SUMARY: Event Messages aren't being directed to the console port

From: Halte, James (JHALTE@ci.tacoma.wa.us)
Date: Mon Oct 15 2007 - 13:48:26 EDT


SUMARY: Event Messages aren't being directed to the console port

ORIGINAL EMAIL: For some reason Event messages (syslog, evm, etc.) aren't being sent out the console port/device (COM Port 1) of GS160 server. I'm using Console Works to monitor the messages from this server via the Serial Com Port.  This was all working fine, until I rebooted the Server for maintenance on two instances now. (once in April, and once in Aug. '07). Rebooting the Server a second time for the instance back in April fixed this issue. For this recent occurrence, I am delaying rebooting, while I try to determine the initial cause.
In addition, I can type an event message at the command line, and the Console Works application, then gets the string and alarms on it.

Thanks to Benjamin Ingwersen for his pinpoint accuracy on the cause of this issue. Also, thanks to Maria Gilliland, for her responses in support of the Console Works end of this issue.
Ultimately, the solution was to replace the PSM module in the QBB1 (Quad Building Block), for my GS160, as the original had a rev. version that was causing conflict with the other PSM modules in my system.

I've summarized the email threads, below from start to finish:

Benjamin,
James did you install any new hardware when you did the maint?

RE: Interesting that you say that...The reason for the boot in April, was for a QBB (CPU Quad building Block) replacement. That in turn required an Alpha System Firmware upgrade to Version 7.2.
------------
Benjamin,
Was it an upgrade for speed/cache or just a replacement? Also is it a mod 8 or mod 16? You may have a rev issue somewhere; let's see if I can help you figure out where. Let me know on the above. Also did they replace all your cards or just the system/firebox or the backplane on one side or?

RE: Just a replacement, because I was getting some minor QBB errors being reported, and HP suggested replacement of the PSM module. (Sorry, I wasn't quite clear that it was just a PSM replacement).
------------
Benjamin,
Do a show fru from the console prompt and see what rev your psm cards are; make sure they match. If they do, check that the global port module cables front and rear are seated properly and do not have damaged pins. Chances are your psm cards are rev b2 And a01 and this is causing a conflict.
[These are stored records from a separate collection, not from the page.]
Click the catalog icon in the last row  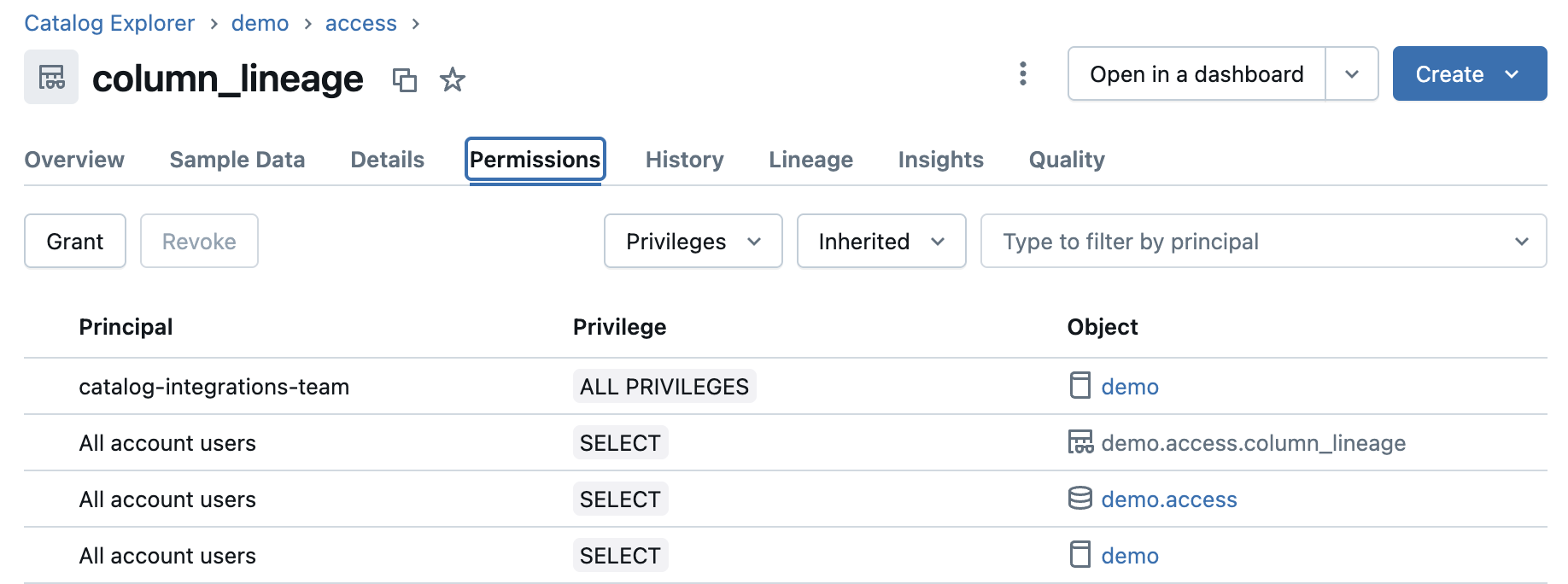coord(1079,555)
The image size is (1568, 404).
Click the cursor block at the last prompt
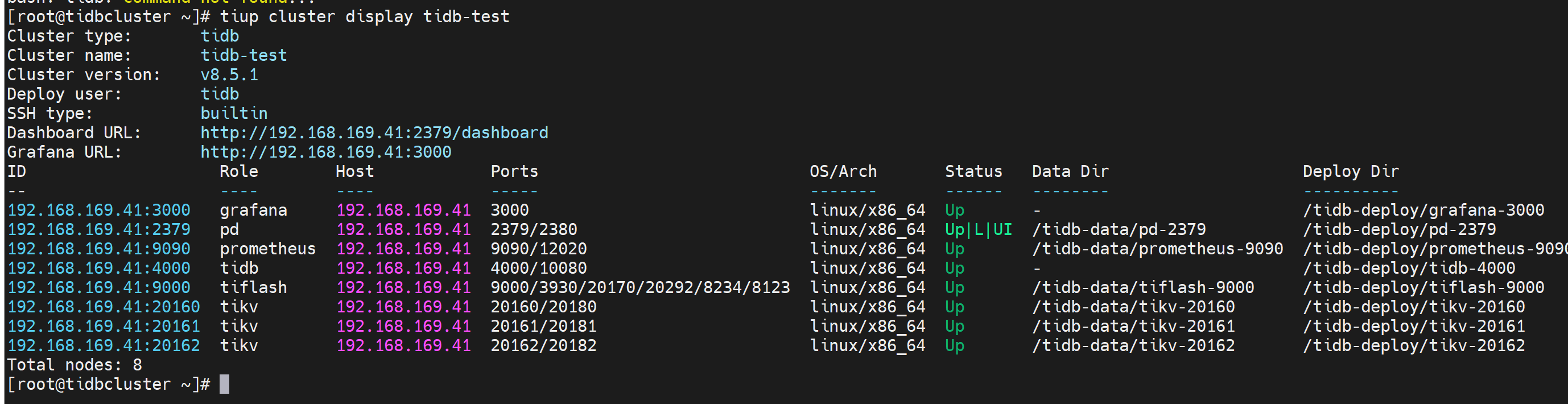tap(224, 384)
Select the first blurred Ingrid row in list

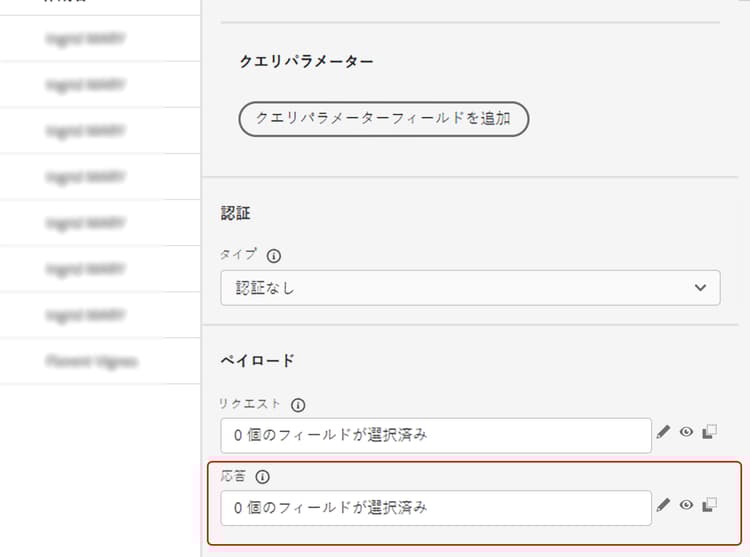(x=85, y=39)
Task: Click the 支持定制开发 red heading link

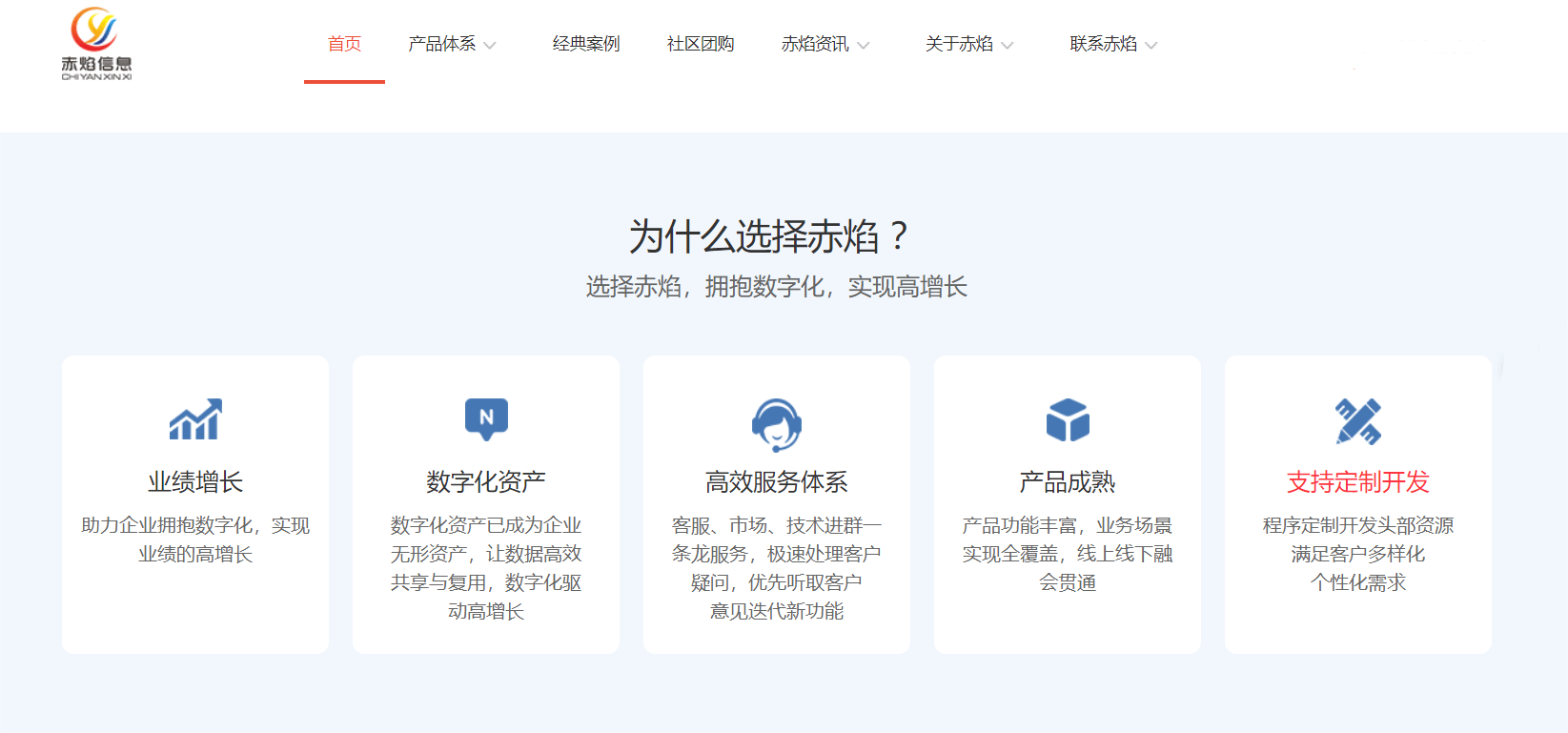Action: coord(1358,482)
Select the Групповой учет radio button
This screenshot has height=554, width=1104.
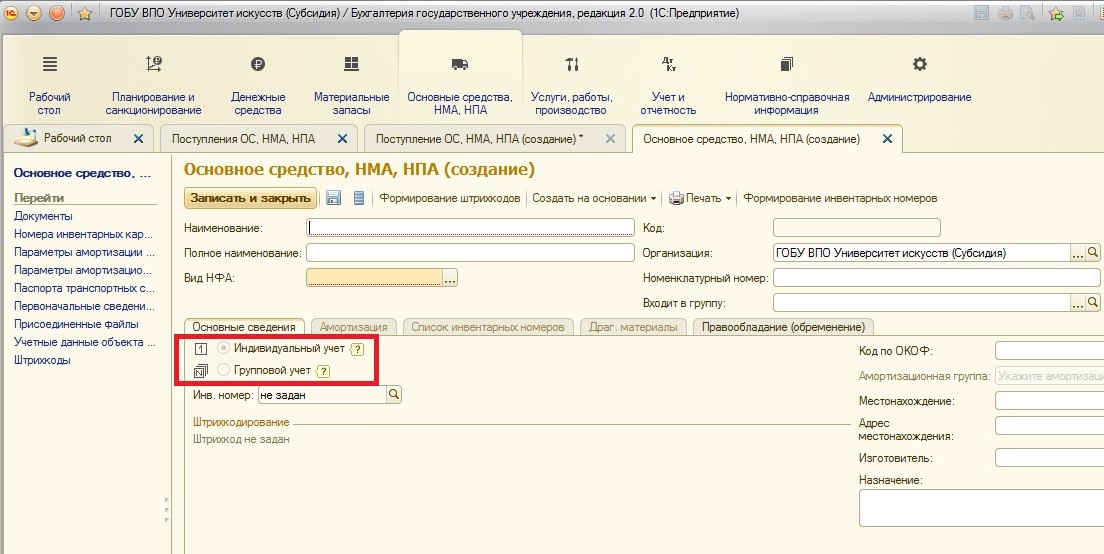[x=224, y=370]
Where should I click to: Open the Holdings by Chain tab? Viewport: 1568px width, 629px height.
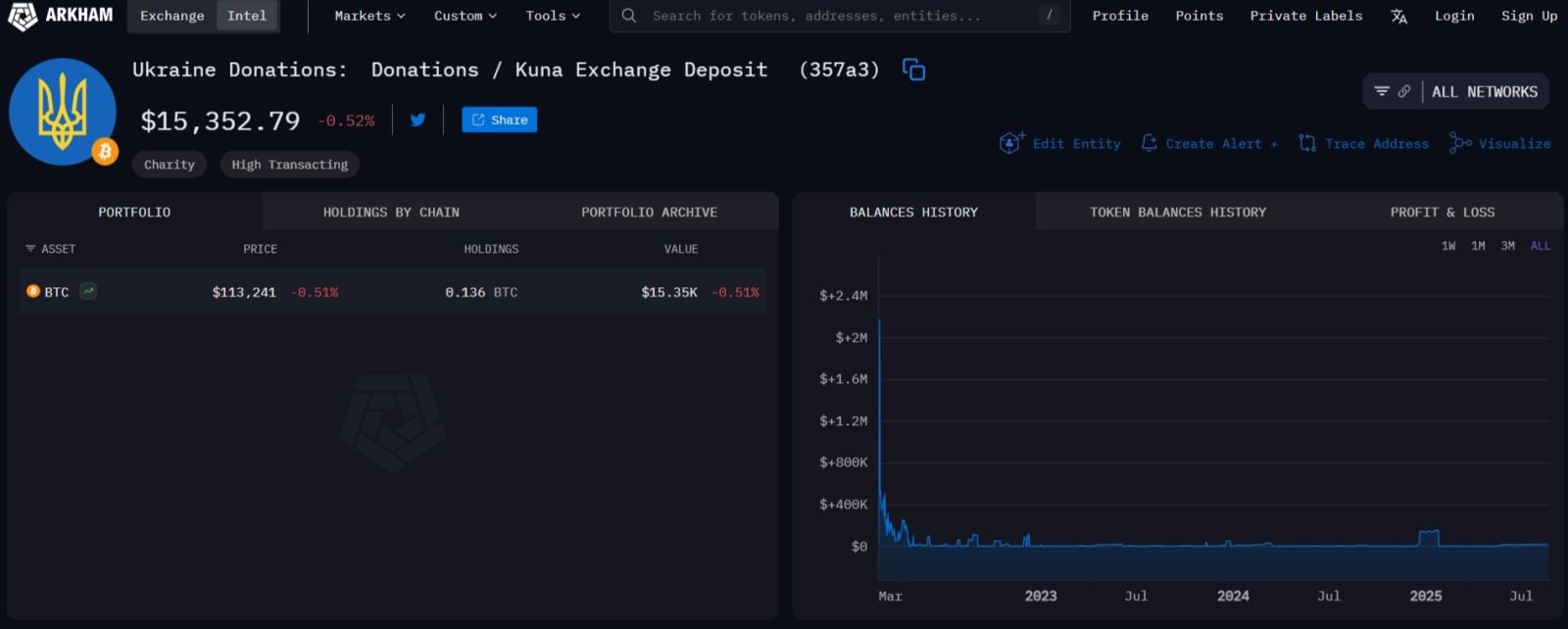pyautogui.click(x=391, y=212)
The only other thing I can think of at the moment would be the switch on the front of one of the psm's is switched to serve mode? Let me know. Now I'm curious. That's the wonderful thing about these wildfire boxes, they can be a pain to get up and running, but once they are, they stay that way for quite a while!!

RE: Well, it seems that there is only one way to test this...by shutting down to SRM and performing a show fru. By the way, I hope you don't mind me copying one of the other responders to this issue, as well as my Console Works support contact (he is also a tru64-unix-managers@ornl.gov member).
------------

Maria suggested the following:
Have you tried an "echo" command from a normal login?
# echo "alarm string" > /dev/console

  Have you tried restarting syslogd?
# kill -HUP pid

I rebooted yesterday afternoon, and this morning I performed the echo test from an xterm directly on the server (not from a CW console window connection). After a few seconds (about 20 sec), the event popped up in CW.
This is a great test of the functionality. Also, I've made no changes to the syslog.conf since the installation of CW back in Aug '2006.

In the mean time I've tried killing the syslogd process, and this didn't fix anything. I did find one thing: Entries coming into the "syslog.dated/current/user.log" are being sent to the serial port, but entries from "syslog.dated/current/auth.log" are not.

Benjamin...Here's the FRU entries for my PSMs:
QBB0.PSM 00 54-25074-02.B02 AY20302076
QBB1.PSM 00 54-25074-01.L01 SM02201595
QBB2.PSM 20 54-25074-02.B01 AY11201316
QBB3.PSM 00 54-25074-02.B01 AY11201273

------------

RE: Benjamin,

I got your phone message...What you're saying makes sense, in that the PSM with the Hardware level of "-01" appears to be out of place. I will place a hardware call with HP to get it replaced, and in turn see if this issue gets resolved.
HP replaced the PSM for QBB1, with a version 54-25074-02.B01, on 9/18/2007. We've not seen a problem since.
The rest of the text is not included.